**DATA RECORDS:**
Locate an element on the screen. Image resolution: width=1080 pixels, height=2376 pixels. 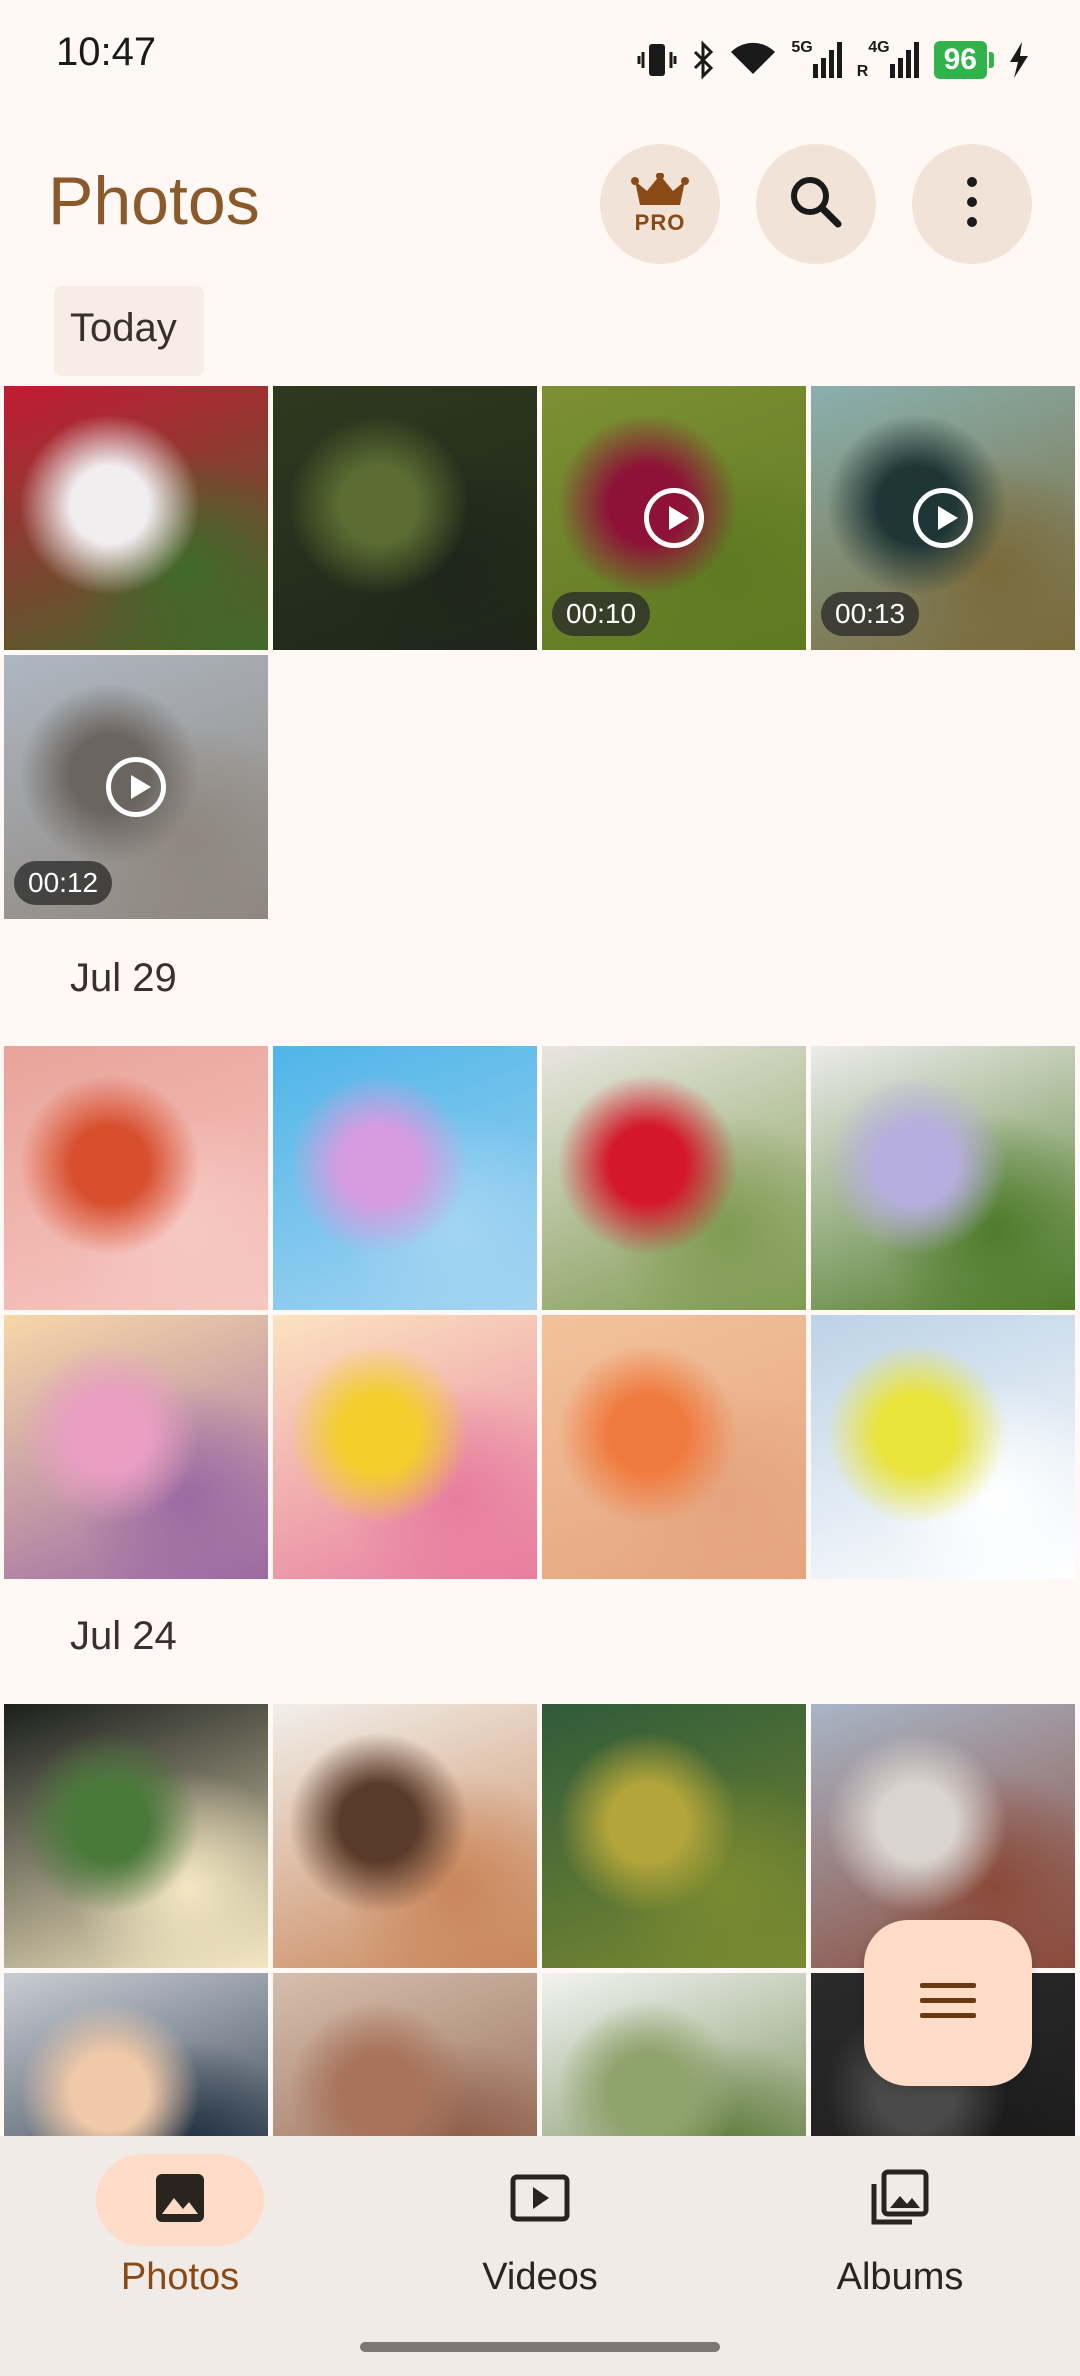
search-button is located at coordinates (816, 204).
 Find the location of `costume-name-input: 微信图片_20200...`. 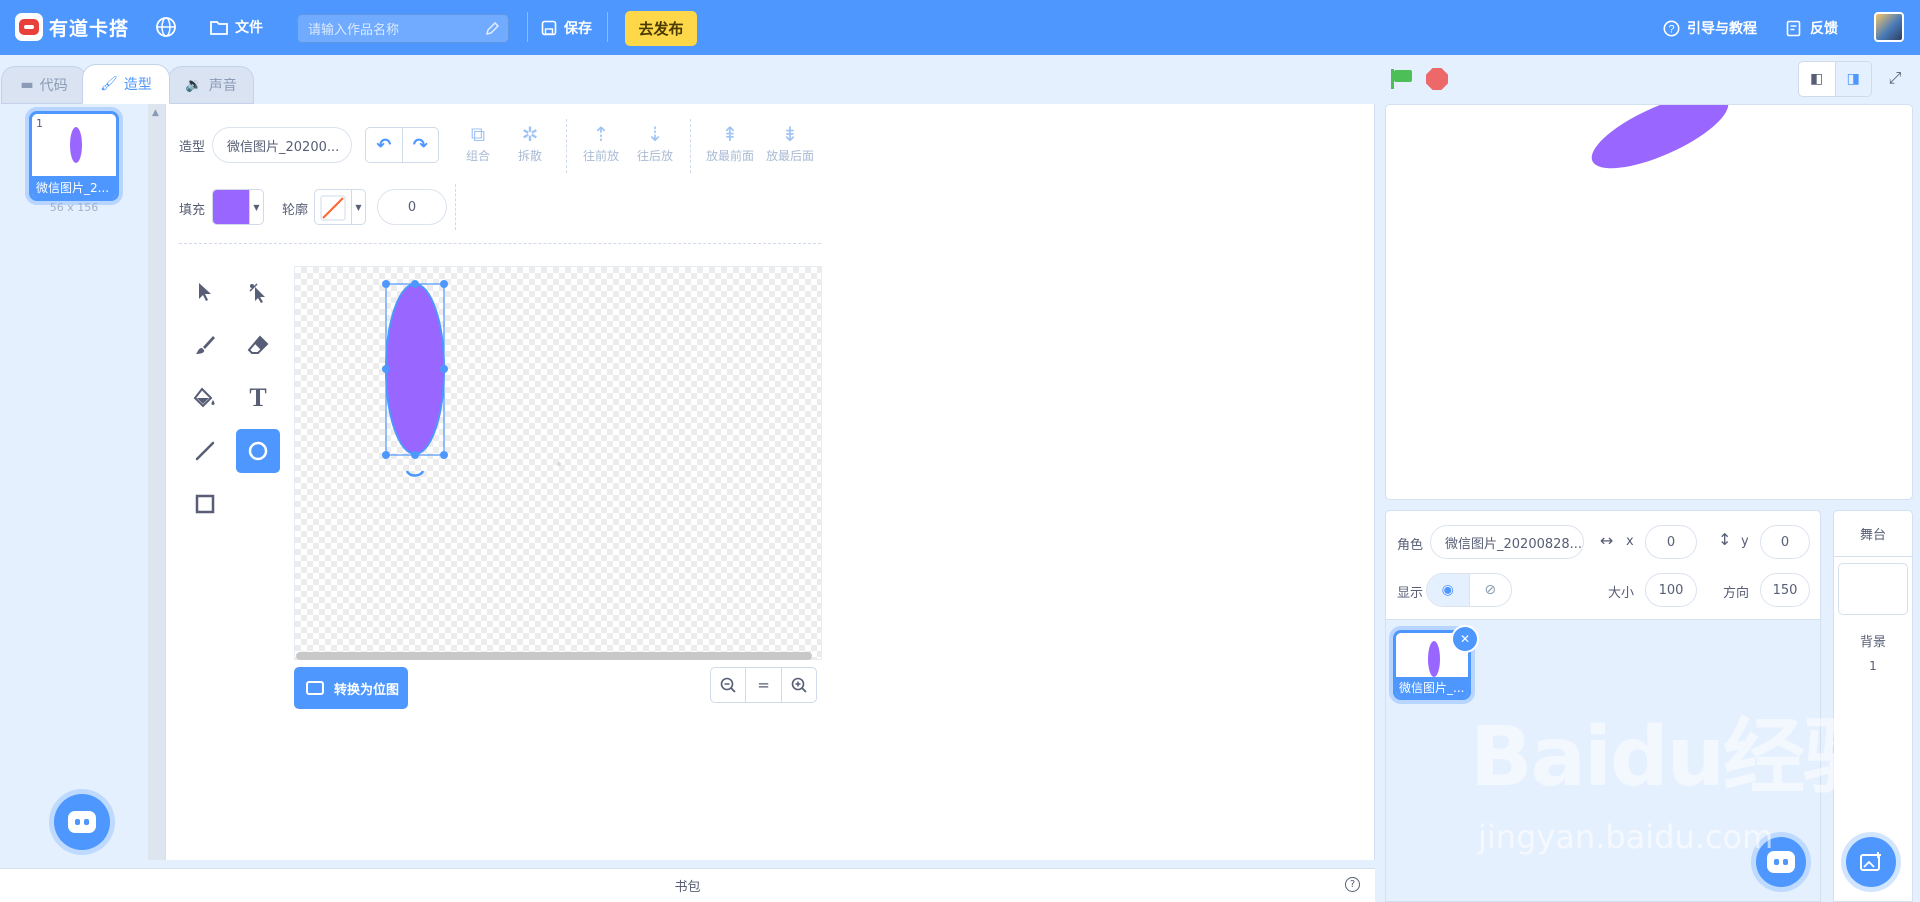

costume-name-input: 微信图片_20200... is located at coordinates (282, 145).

---

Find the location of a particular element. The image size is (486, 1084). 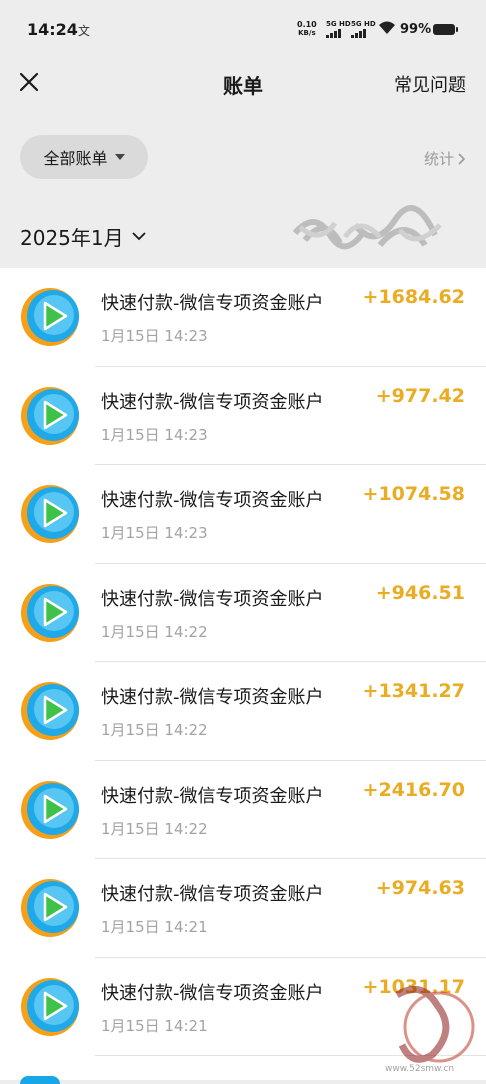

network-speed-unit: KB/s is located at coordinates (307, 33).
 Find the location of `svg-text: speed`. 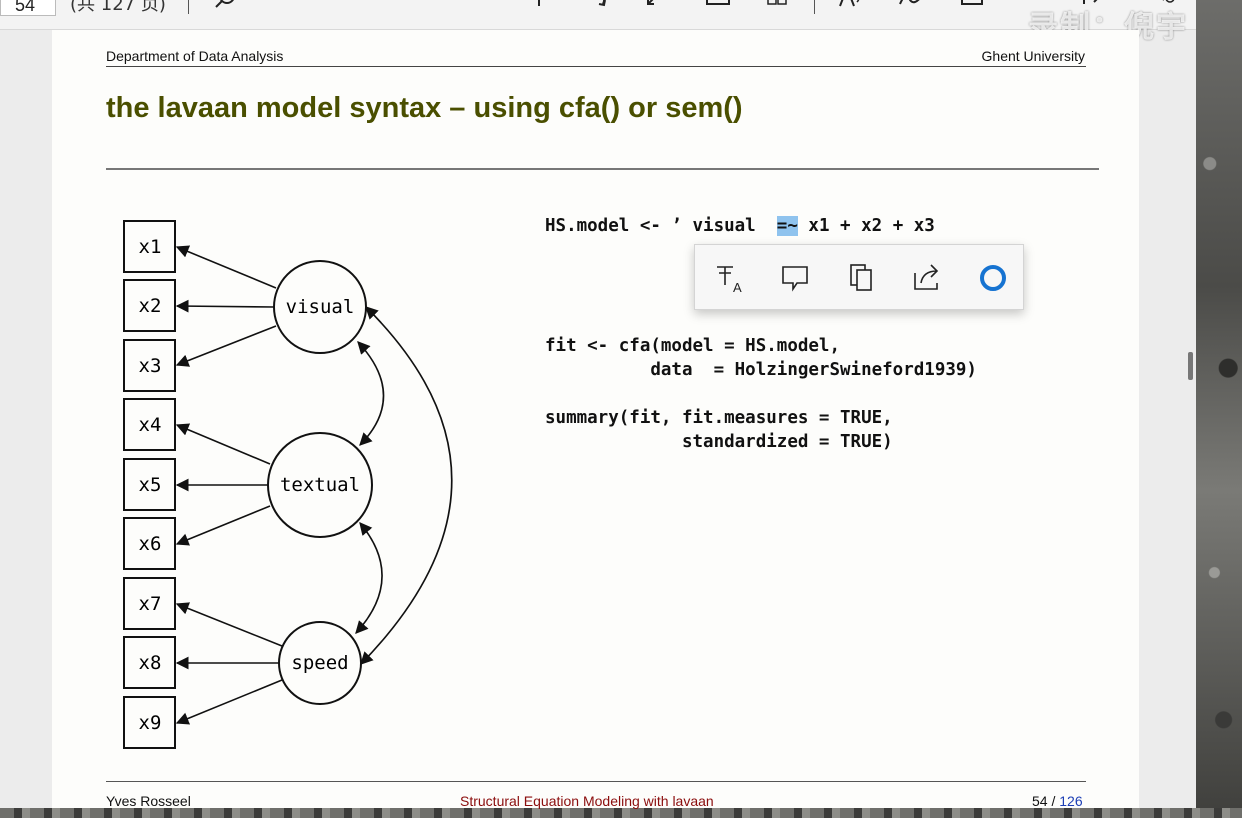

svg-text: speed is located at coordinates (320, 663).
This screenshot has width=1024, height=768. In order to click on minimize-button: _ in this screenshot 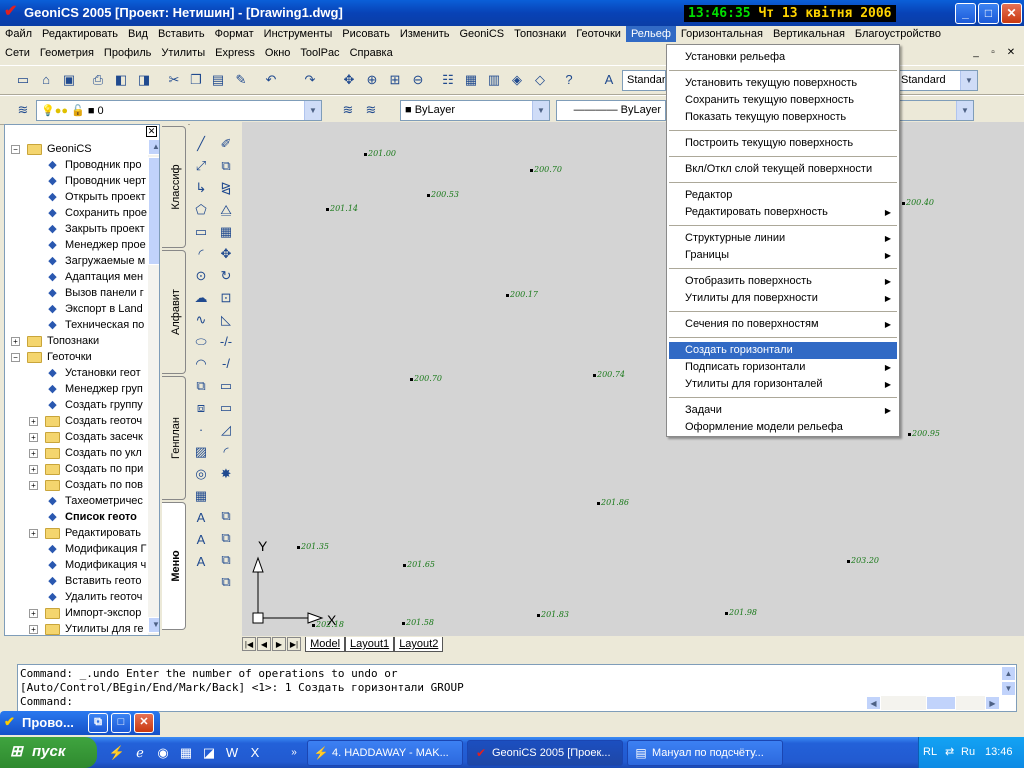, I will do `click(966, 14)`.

**TASK INSTRUCTIONS:** Rewrite the part of the lines that opens with the line containing "Locate an element" and closes with the line containing "costume-name-input: 微信图片_20200... is", with "Image resolution" changed to "Screen size" and nothing else altered. Leave the pictures out of the rewritten lines.

**ANSWER FOR THE TASK:**
Locate an element on the screen. Screen size: width=1080 pixels, height=2376 pixels. 
search-button is located at coordinates (816, 204).
 Find the location of `costume-name-input: 微信图片_20200...`. 

costume-name-input: 微信图片_20200... is located at coordinates (282, 145).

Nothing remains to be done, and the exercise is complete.